Fun with numbers
It is interesting how politicians play around with numbers either to make them appear more significant than they really are, or simply use them erroneously. Two examples are presented in a recent edition of The Morning Star.
The first is from Scott Anderson who uses the figure of “58,000 person-years of work” created by the Northern Gateway Pipeline as “ongoing jobs”. Given that one person produces 40 “person-years of work” simple math indicates that he is talking about only 1,450 jobs. That is probably a high estimate, as the mayor of Kitimat said a couple of years ago that he would expect about 30 people employed at his distribution end of the pipeline. Certainly there will be some jobs for maintenance and inspection, but we do not need two inspectors/maintenance personnel per kilometre (do the math).
B.C. has a history of mega projects that boost the economy statistically but do nothing for the statistics on poverty in the province.

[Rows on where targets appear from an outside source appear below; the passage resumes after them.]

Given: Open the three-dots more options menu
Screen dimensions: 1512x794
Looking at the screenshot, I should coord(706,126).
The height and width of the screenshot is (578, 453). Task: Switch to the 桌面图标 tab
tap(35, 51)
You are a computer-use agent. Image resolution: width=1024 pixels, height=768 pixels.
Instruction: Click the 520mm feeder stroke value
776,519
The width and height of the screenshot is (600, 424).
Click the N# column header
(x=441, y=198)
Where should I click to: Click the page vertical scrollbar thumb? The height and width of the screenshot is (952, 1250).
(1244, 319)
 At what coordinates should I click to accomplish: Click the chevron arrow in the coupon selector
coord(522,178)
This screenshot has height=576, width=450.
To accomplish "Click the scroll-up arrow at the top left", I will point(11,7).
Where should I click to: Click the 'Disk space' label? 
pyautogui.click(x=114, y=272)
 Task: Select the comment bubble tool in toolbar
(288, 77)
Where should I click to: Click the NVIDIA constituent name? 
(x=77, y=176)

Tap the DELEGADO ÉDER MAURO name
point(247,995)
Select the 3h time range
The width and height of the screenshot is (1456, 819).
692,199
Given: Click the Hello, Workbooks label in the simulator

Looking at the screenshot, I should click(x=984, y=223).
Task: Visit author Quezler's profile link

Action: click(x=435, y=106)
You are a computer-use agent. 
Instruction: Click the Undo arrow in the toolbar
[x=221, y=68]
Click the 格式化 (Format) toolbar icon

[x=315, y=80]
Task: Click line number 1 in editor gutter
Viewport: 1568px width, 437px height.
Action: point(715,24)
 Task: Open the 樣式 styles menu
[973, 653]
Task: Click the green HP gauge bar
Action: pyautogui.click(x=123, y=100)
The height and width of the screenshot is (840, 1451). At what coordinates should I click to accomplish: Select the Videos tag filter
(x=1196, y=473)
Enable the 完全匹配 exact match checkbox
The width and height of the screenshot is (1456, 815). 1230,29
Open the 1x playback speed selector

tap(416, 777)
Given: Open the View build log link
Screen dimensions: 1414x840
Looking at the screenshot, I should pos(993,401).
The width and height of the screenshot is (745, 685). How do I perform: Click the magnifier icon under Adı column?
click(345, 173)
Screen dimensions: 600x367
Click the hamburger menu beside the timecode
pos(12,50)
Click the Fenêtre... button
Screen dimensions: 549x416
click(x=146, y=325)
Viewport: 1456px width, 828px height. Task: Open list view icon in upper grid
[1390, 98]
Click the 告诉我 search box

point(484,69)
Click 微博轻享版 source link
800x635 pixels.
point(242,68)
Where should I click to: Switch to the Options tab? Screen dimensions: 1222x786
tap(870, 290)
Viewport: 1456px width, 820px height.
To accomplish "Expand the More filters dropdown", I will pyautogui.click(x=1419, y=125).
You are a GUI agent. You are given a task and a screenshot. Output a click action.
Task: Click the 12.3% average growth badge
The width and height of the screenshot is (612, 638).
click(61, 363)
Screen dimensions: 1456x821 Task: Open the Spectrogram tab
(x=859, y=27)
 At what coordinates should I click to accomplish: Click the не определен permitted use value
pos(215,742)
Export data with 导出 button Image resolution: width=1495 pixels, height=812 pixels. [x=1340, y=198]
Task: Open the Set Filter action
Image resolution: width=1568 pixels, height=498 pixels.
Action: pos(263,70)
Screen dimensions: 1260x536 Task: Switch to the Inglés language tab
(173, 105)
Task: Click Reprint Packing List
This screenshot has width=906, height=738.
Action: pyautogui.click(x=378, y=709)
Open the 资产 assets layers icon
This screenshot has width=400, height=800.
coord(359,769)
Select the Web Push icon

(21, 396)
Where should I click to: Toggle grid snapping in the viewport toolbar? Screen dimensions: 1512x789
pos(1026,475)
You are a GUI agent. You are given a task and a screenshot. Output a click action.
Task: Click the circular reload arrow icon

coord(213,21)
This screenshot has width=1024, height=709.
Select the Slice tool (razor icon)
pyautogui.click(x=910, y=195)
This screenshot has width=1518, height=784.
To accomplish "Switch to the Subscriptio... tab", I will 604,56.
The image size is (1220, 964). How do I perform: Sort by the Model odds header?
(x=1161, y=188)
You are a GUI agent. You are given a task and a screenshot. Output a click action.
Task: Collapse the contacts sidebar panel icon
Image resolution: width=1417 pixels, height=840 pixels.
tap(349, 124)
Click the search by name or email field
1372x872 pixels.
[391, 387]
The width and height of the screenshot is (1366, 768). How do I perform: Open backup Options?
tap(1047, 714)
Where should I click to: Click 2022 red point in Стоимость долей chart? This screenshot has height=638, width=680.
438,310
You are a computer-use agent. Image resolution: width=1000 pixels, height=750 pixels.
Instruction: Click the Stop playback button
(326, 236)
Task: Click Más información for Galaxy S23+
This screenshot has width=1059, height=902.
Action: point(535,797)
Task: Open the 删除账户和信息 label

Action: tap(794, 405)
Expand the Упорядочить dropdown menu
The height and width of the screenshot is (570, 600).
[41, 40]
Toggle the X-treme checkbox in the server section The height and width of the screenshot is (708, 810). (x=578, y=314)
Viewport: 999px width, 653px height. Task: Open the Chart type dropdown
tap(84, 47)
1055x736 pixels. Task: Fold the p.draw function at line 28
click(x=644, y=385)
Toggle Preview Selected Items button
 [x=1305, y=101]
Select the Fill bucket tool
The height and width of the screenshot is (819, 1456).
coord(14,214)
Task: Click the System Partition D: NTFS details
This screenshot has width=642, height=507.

Twelve per cent of B.C.'s population lives in poverty, that being 500,000 people, and 1,450 ongoing jobs will not do much to dent that – and they will occur at the expense of the environment and the native cultures of the pipeline route. His last line is interesting saying the poor shouldn’t have to choose between Alberta and the food banks - his pipeline plan makes that a necessity.
The second funny math comes from our local MP Colin Mayes, who indicates that we have 400 to 500 years of natural gas to go. Even Imperial Oil indicates on their website that Canada has about 100 years of natural gas left at current consumption rates, including as yet untapped non-conventional reserves (shale gas).
As consumption is expected to increase considerably in the near future (with the tar sands consuming the majority of the new fracking (shale) gas sources in order to produce more tar sands oil), that 100-year supply will be much less than that.
Colin Mayes displays his ignorance of science when he indicates he believed that “scientific studies were based on absolutes.” Scientists do not work with absolutes, and are usually quite willing to change their minds given new information. He then talks of “smart growth”, a term he defines as being “growth that sustains our environment.” That definition is self-contradictory as growth cannot sustain a finite environment.
I would like to add on that note a few more scientific ‘errors’. Scientists have been predicting the rate of Arctic sea ice melt, the rate of rise in the level of the oceans, the rate of increase in the earth’s average temperature, the rate of ocean acidification.
They have been proven wrong on all accounts recently as all these rates have been shown to be well below the actual rate of increase.
Growth cannot help the environment - it is not compatible with sustainability. The Northern Gateway Pipeline will only add to our environment’s woes and do little for B.C.'s poverty rate.